Logicians distinguish two types of rules of inference: rules of implication and rules of replacement. (Note: According to a narrow definition, rules of inference only encompass rules of implication but do not include rules of replacement.) Rules of implication, like modus ponens, operate only in one direction, meaning that the conclusion can be deduced from the premises, but the premises cannot be deduced from the conclusion. Rules of replacement, by contrast, operate in both directions, stating that two expressions are equivalent and can be freely replaced with each other. In classical logic, for example, a proposition ($P$) is equivalent to the negation (Note: Logicians use the symbols $\lnot$ or $\sim$ to express negation.) of its negation ($\lnot \lnot P$). (Note: Rules of replacement are sometimes expressed using a double colon. For instance, the double negation rule can be written as $P :: \lnot \lnot P$.) As a result, one can infer one from the other in either direction, making it a rule of replacement. Other rules of replacement include De Morgan's laws as well as the commutative and associative properties of conjunction and disjunction. While rules of implication apply only to complete statements, rules of replacement can be applied to any part of a compound statement.

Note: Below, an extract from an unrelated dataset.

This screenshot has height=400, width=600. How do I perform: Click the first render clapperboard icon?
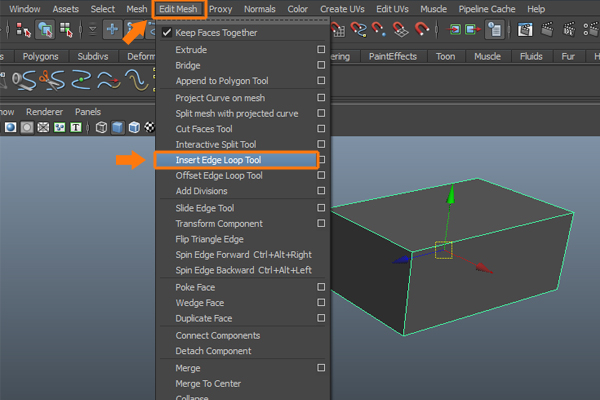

Deductive rules of inference differ from defeasible argumentation schemes, which describe patterns of reasoning that provide some support to a conclusion without guaranteeing its truth, such as the argument from authority and the argument from analogy. However, the term "rule of inference" is sometimes used in a looser sense to include non-deductive argumentation schemes. Similarly, the term is occasionally interpreted broadly to include general standards of research, such as the principle that scientific experiments should be replicable.

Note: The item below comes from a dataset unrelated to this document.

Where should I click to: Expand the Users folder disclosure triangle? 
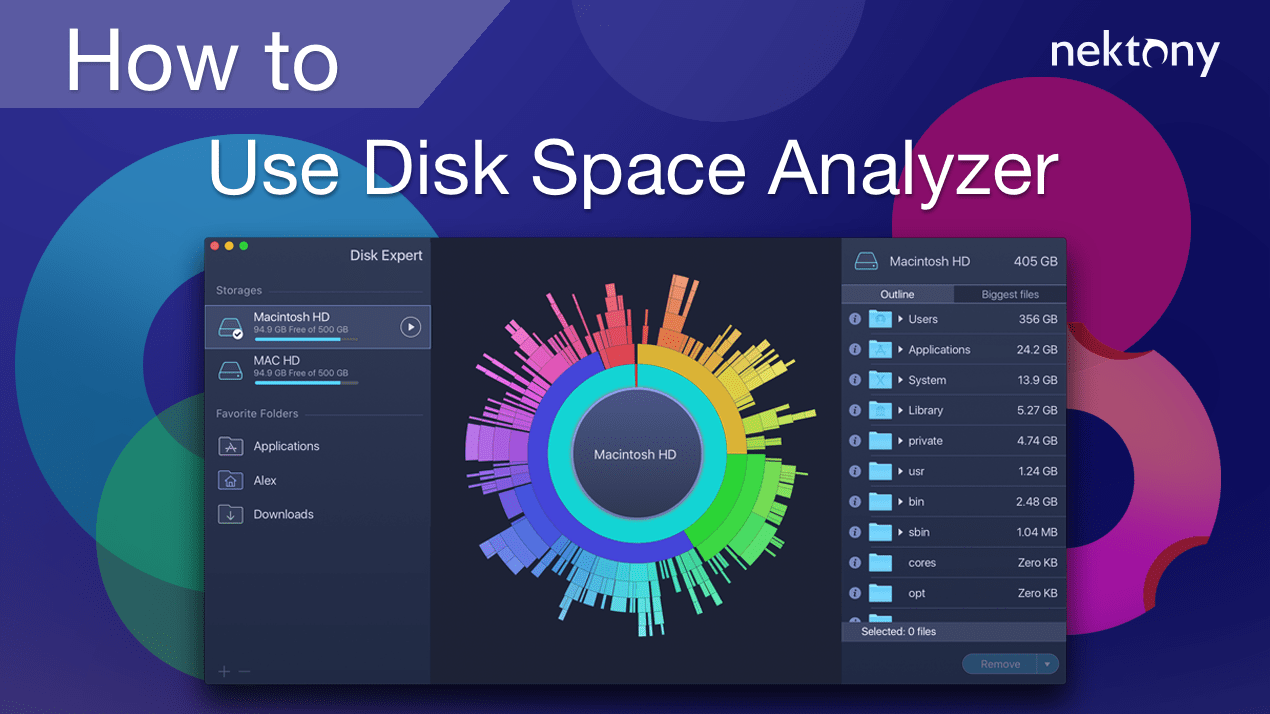click(900, 319)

One of the first discussions of formal rules of inference dates to antiquity, in Aristotle's logic. His explanations of valid syllogisms were further refined in medieval and early modern philosophy. The development of symbolic logic in the 19th century, such as George Boole's articulation of Boolean algebra, led to the formulation of many additional rules of inference belonging to classical propositional and first-order logic. In the 20th and 21st centuries, logicians developed various non-classical systems of logic with alternative rules of inference.

== Basic concepts ==
Rules of inference describe the structure of arguments, which consist of premises that support a conclusion. Premises and conclusions are statements or propositions about what is true. For instance, the assertion "The door is open." is a statement that is either true or false, while the question "Is the door open?" and the command "Open the door!" are not statements and have no truth value. An inference is a step of reasoning from premises to a conclusion, while an argument is the outward expression of an inference.

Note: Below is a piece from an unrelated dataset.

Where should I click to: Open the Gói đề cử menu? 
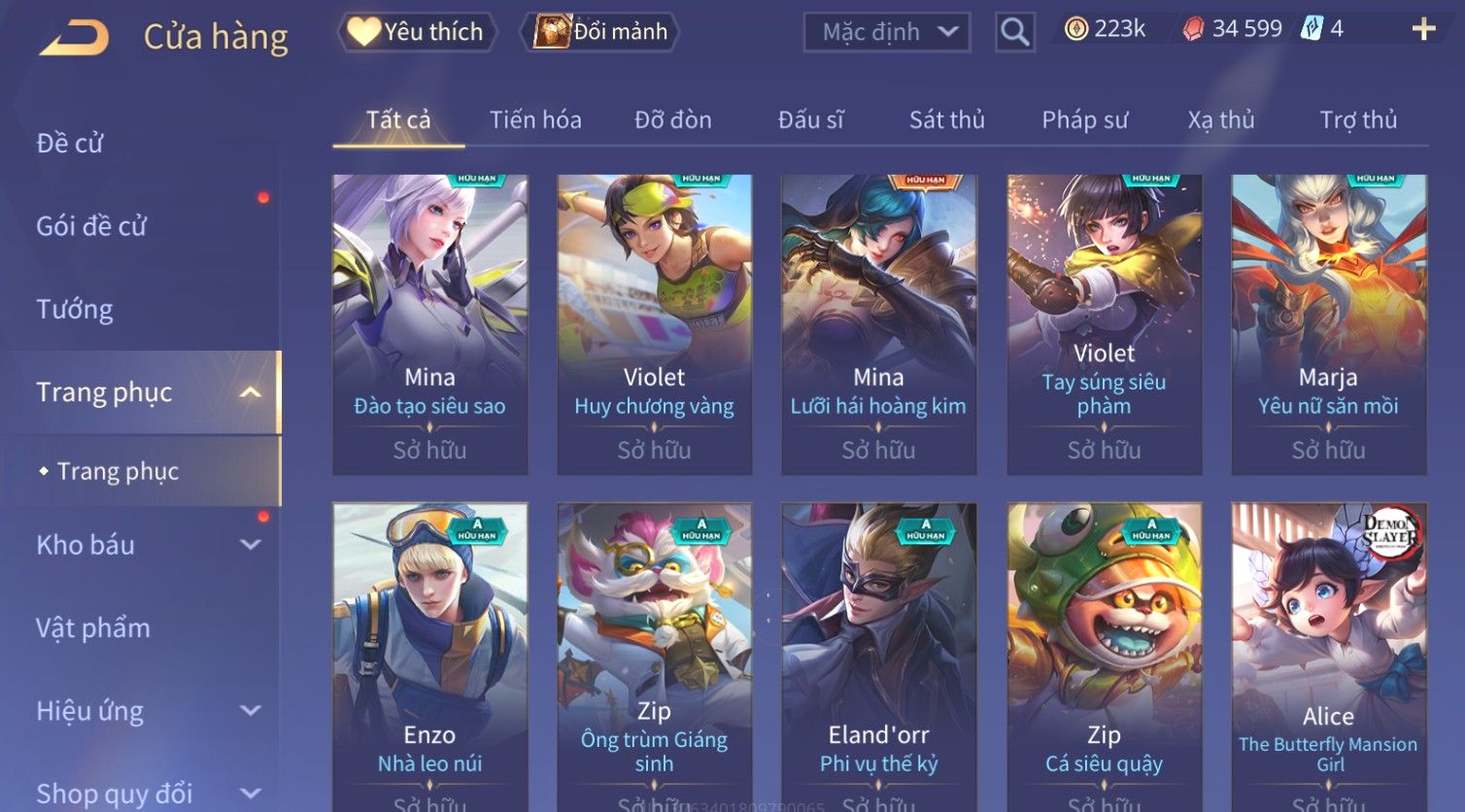[91, 226]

Logic is the study of correct reasoning and examines how to distinguish good from bad arguments. Deductive logic is the branch that investigates the strongest arguments, called deductively valid arguments, for which the conclusion cannot be false if all the premises are true. This is expressed by saying that the conclusion is a logical consequence of the premises. Rules of inference belong to deductive logic and describe argument forms that fulfill this requirement. In order to precisely assess whether an argument follows a rule of inference, logicians use formal languages to express statements in a rigorous manner, similar to mathematical formulas. They combine formal languages with rules of inference to construct formal systems—frameworks for formulating propositions and drawing conclusions. (Note: Additionally, formal systems may also define axioms or axiom schemas.) Different formal systems may employ different formal languages or different rules of inference. (Note: Formal systems can have limitations about what can and cannot be proven in them, such as the limitations pointed out by Kurt Gödel regarding formal systems that encode arithmetic.) The basic rules of inference within a formal system can often be expanded by introducing new rules, known as admissible rules. Admissible rules do not change which arguments in a formal system are valid but can simplify proofs. If an admissible rule can be expressed through a combination of the system's basic rules, it is called a derived or derivable rule. Statements that can be deduced in a formal system are called theorems of this formal system. Widely used systems of logic include propositional logic, first-order logic, and modal logic.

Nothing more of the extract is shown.